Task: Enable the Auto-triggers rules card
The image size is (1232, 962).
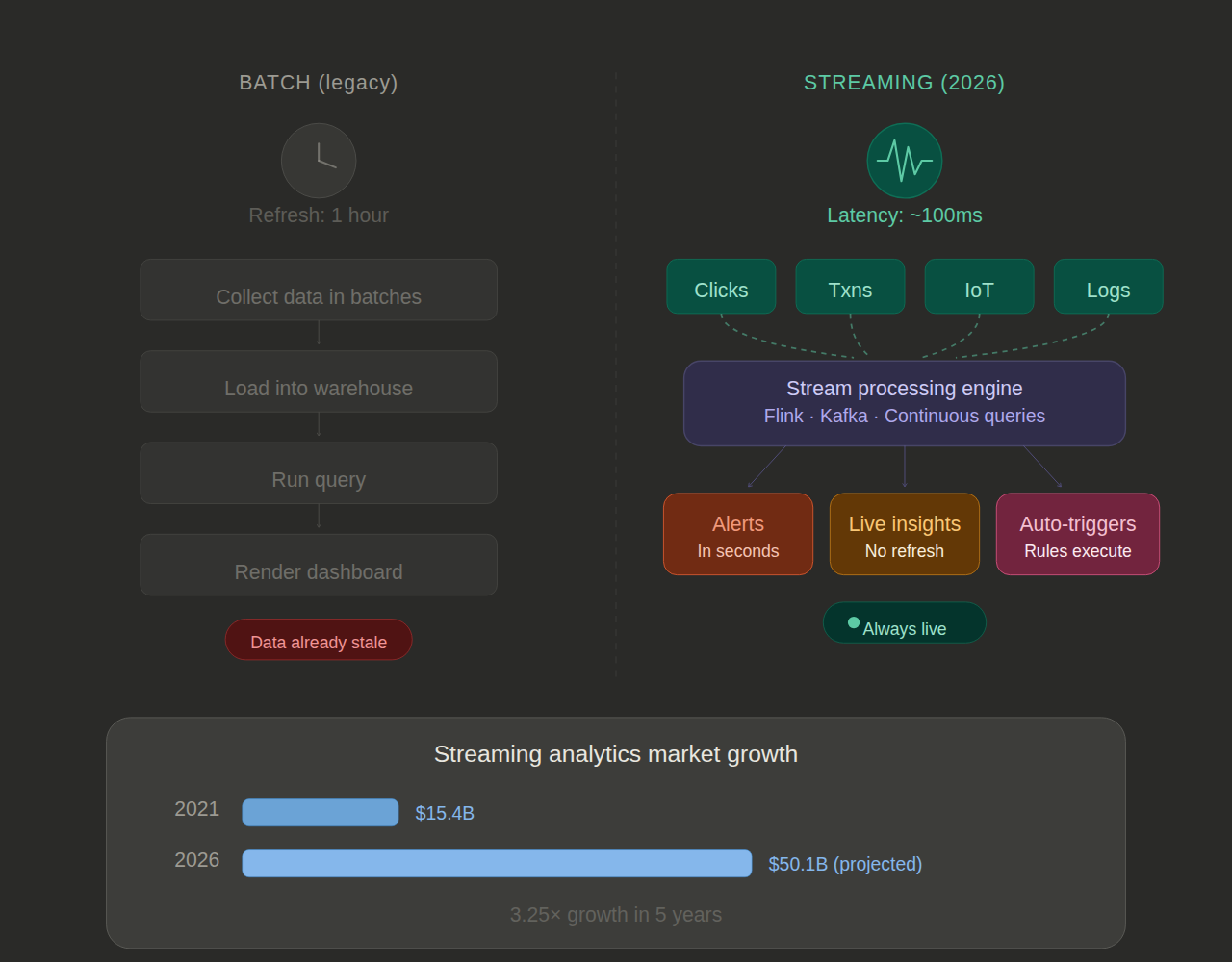Action: tap(1077, 534)
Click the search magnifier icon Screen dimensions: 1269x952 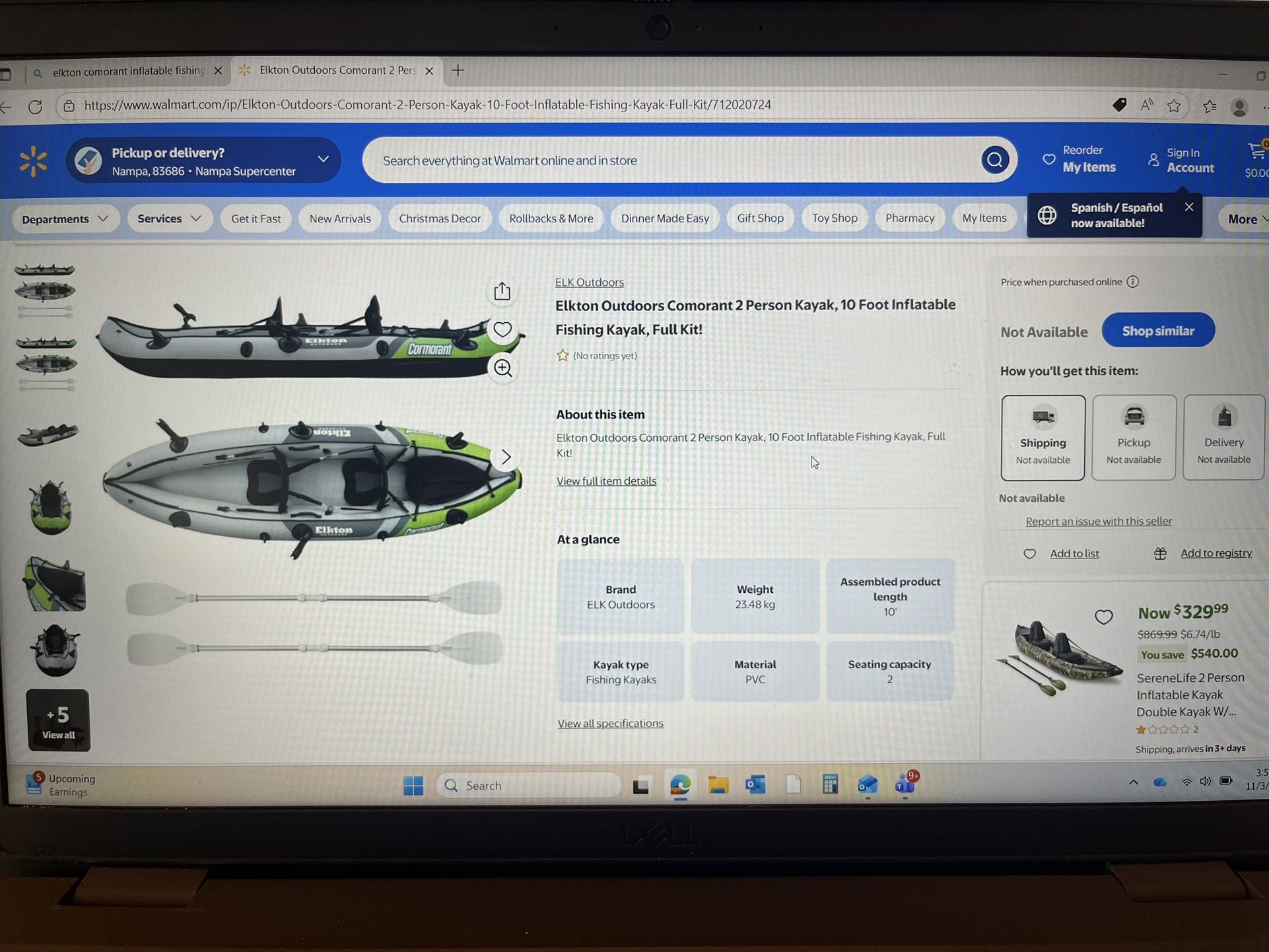[996, 160]
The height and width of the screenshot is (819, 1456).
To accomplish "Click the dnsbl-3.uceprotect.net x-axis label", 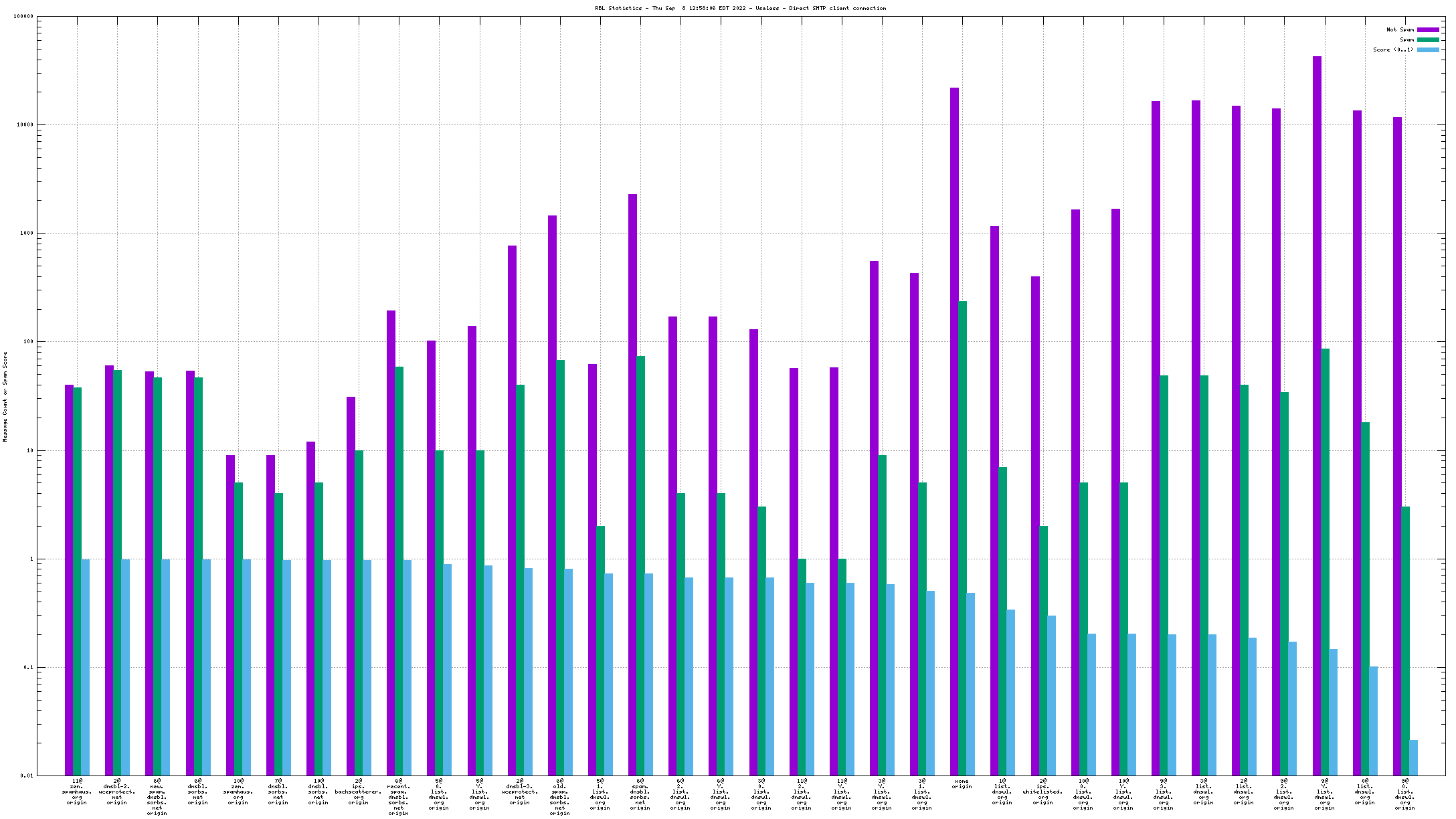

(Instruction) Change "screenshot" to "image" in the records from the line with "The height and" through the end, and return only those lines with all else unchanged. Leave the pictures out of the answer.

(Correct answer)
The height and width of the image is (819, 1456).
To accomplish "Click the dnsbl-3.uceprotect.net x-axis label", 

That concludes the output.